Record set START

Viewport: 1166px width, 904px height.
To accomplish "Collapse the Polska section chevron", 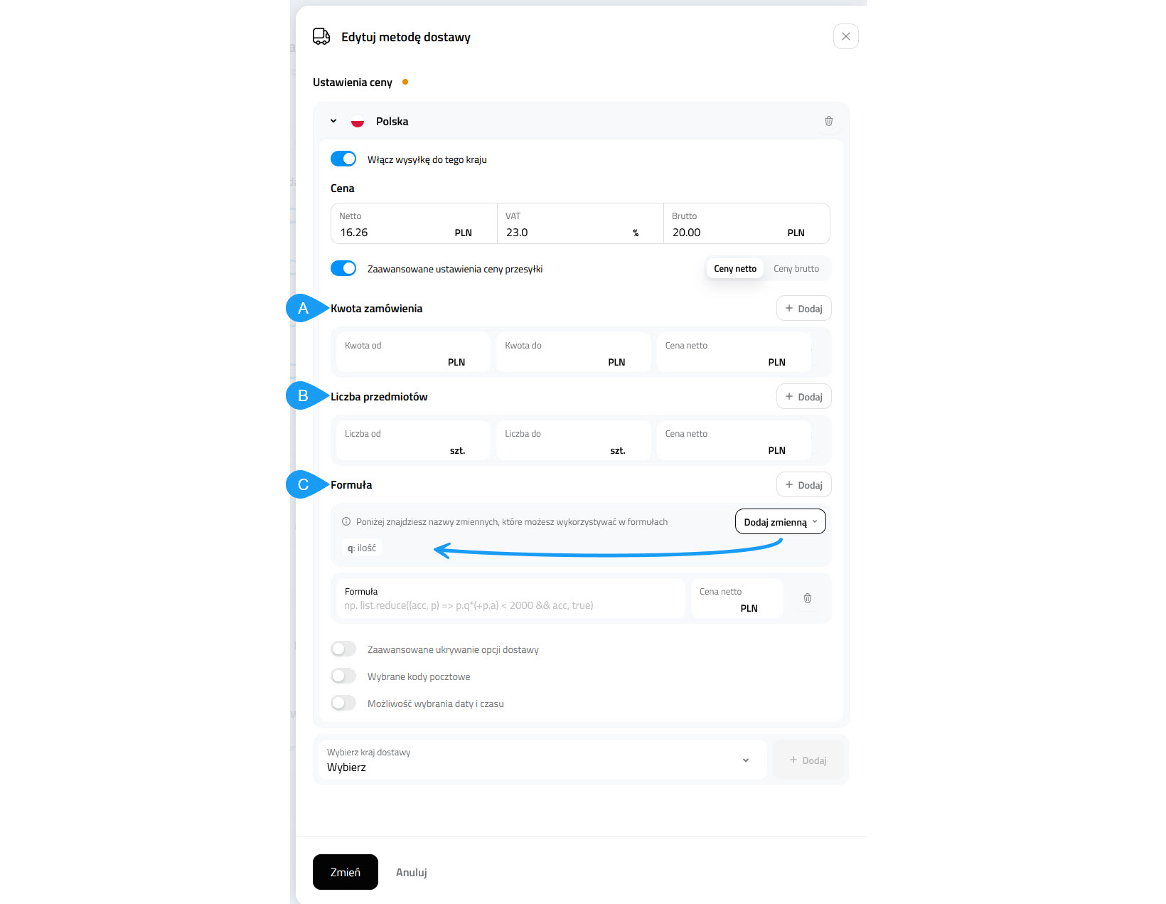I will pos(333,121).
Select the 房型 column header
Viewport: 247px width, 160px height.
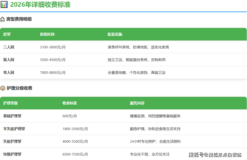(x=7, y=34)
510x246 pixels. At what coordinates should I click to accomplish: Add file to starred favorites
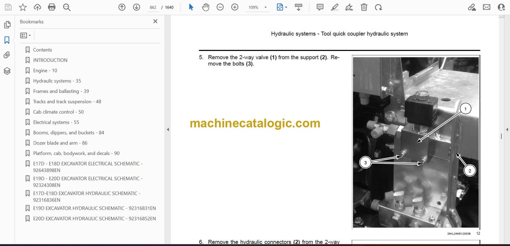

Record set END

Your task is to print exactly the lines from the one containing "Viewport: 247px width, 160px height." through the final line of the records above, with no pictures and nothing more.

Reply:
Viewport: 247px width, 160px height.
(x=7, y=34)
510x246 pixels. At what coordinates should I click to accomplish: Add file to starred favorites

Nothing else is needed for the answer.